BROOKLYN, NY – In response to City of Yes for Housing Opportunity negotiations, Brooklyn Borough President Antonio Reynoso released the following statement:
“Mayor Bloomberg contextually zoned already low-density neighborhoods, making it even harder to build new housing, and now, by exempting the same neighborhoods from the City of Yes proposal, Mayor Adams and the City Council are choosing to make the same mistakes.
The consequences of today’s decision to exempt R1-2A, R2A, and R3A contextual districts from City of Yes are severe:
- There will be effectively no new housing options for people to live in these communities – which means these neighborhoods remain exclusive and the legacies of segregation and exclusionary zoning live on unfettered.
- The housing pressure on every other neighborhood will go up – which means if Queens or Staten Island doesn’t grow, Brooklyn is asked to do more than our fair share.
City of Yes was never going to fix everything. It was never an affordability strategy, it was never a production plan, and it was never a panacea for our city’s housing crisis.

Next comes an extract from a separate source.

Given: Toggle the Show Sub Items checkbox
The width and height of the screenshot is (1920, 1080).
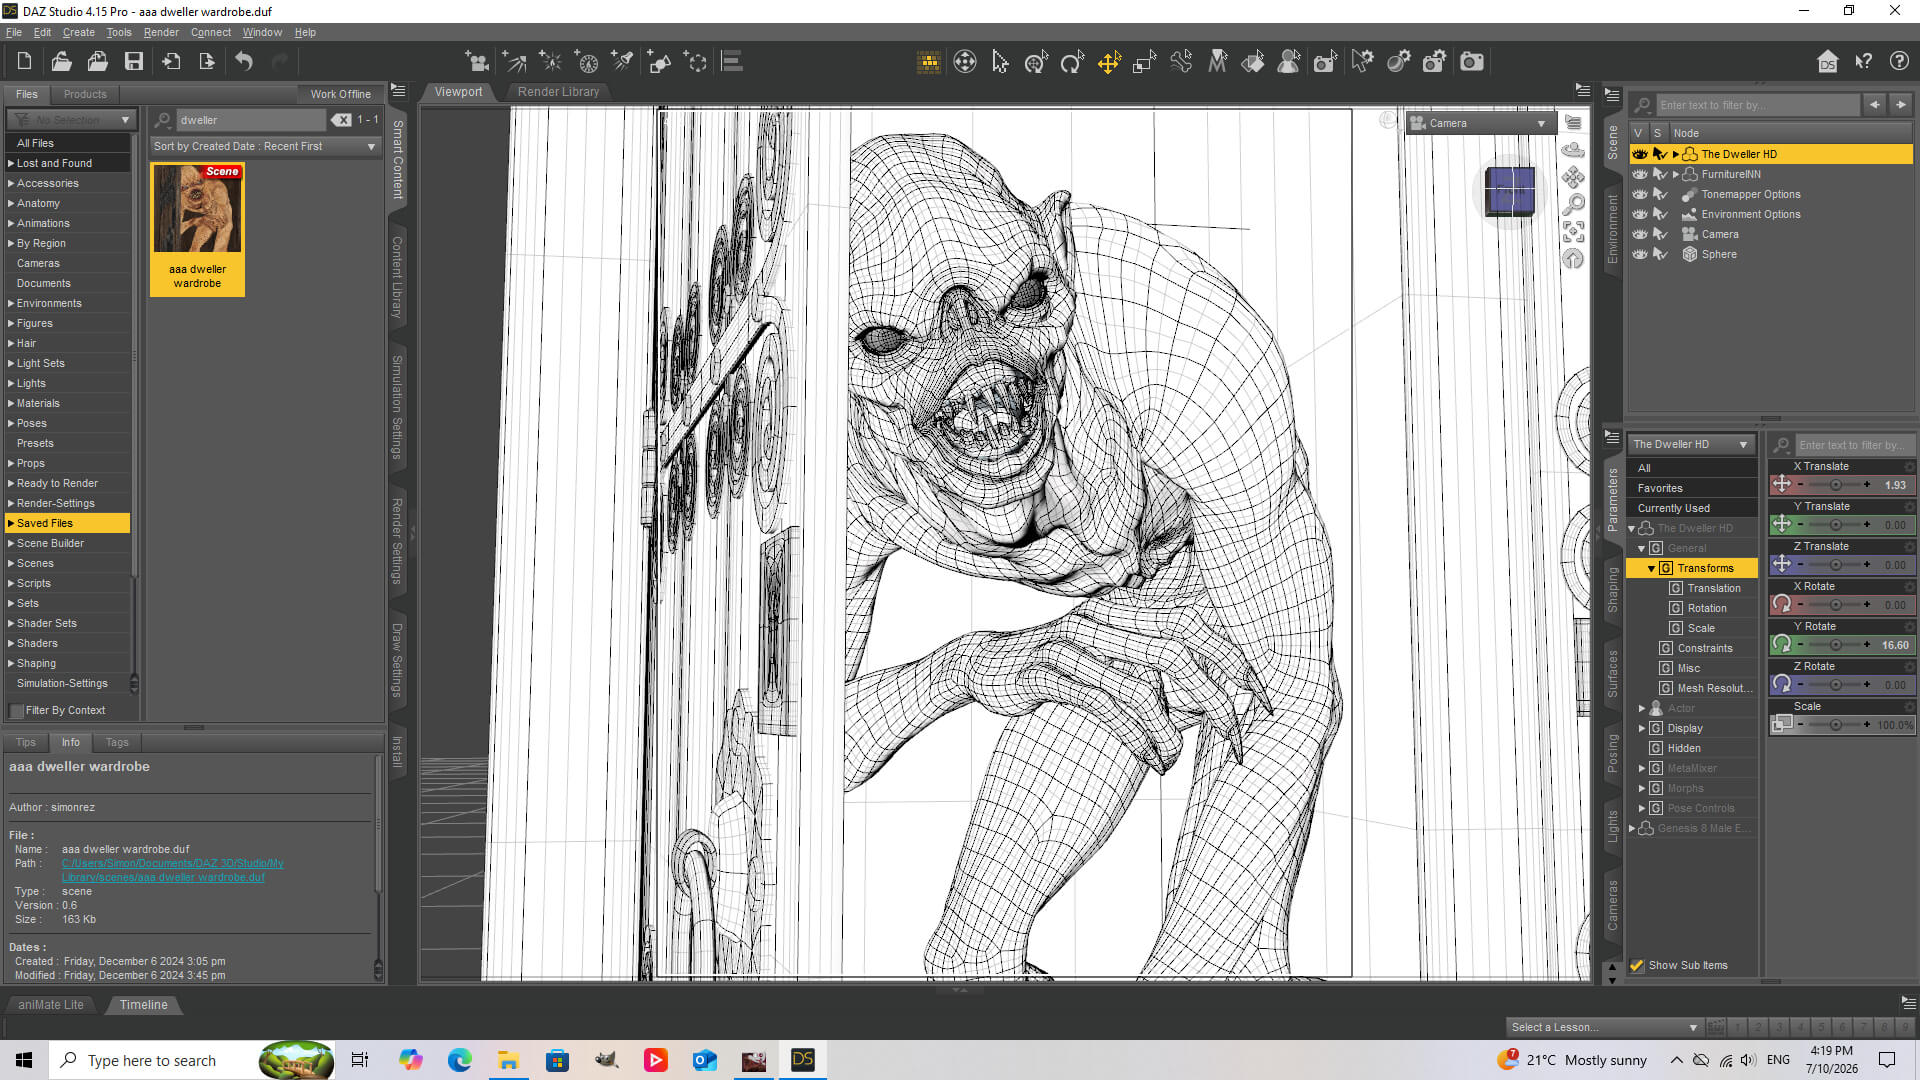Looking at the screenshot, I should [1637, 965].
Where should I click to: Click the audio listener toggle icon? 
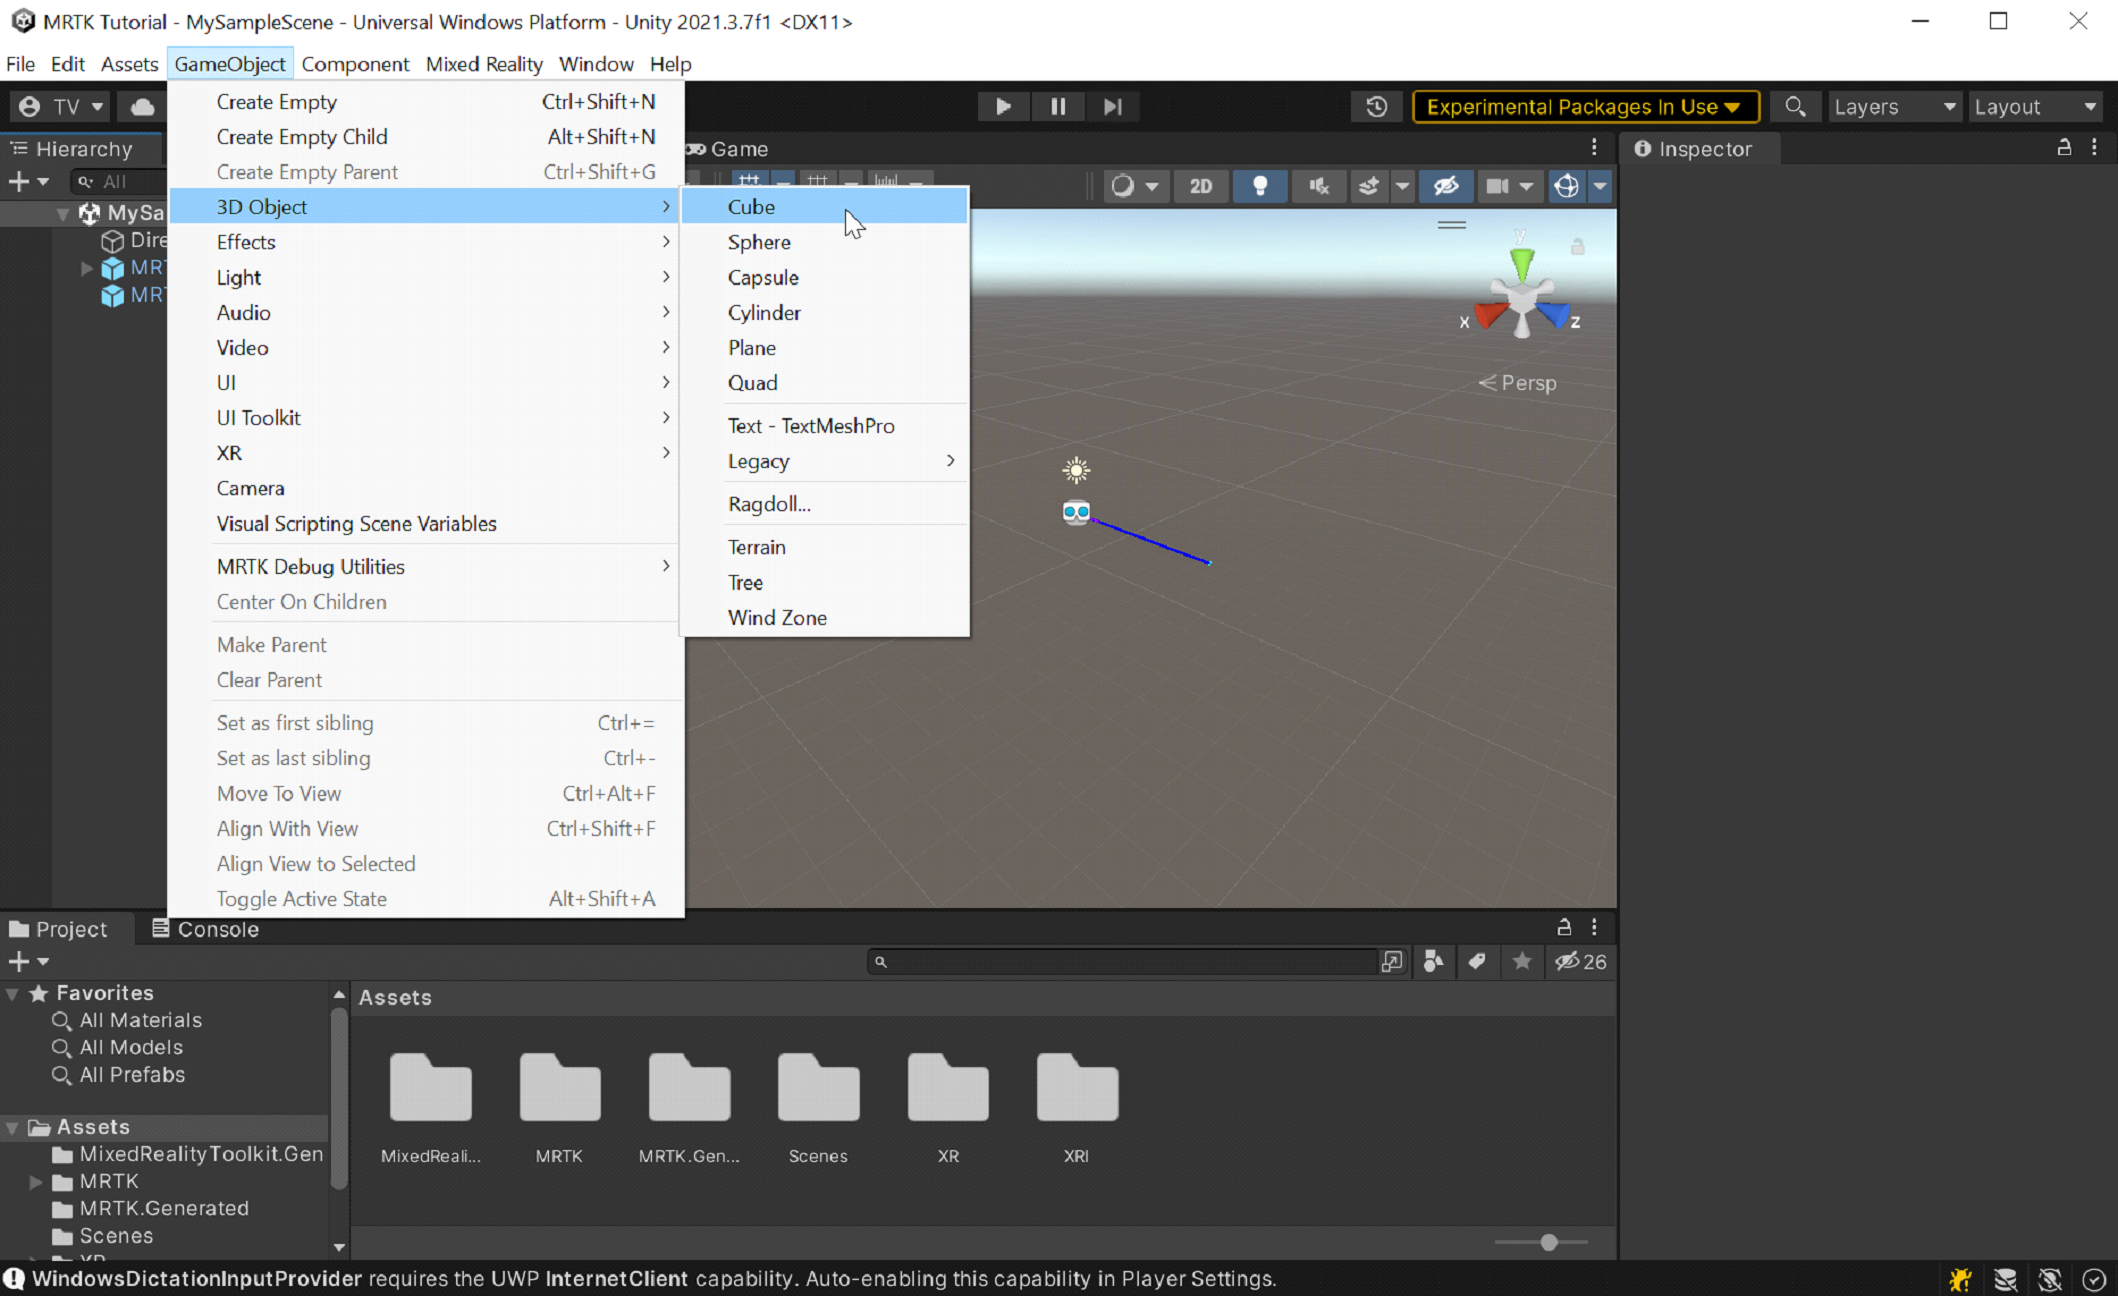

But it was at least a modest opportunity to begin addressing the discriminatory zoning practices that force low-income, Black and Brown neighborhoods to do all of the work of building new housing while low-density neighborhoods get away with contributing nothing.
I urge Mayor Adams and the City Council to carefully consider the ramifications of these exemptions and be wary not to enhance the harms of administrations past.”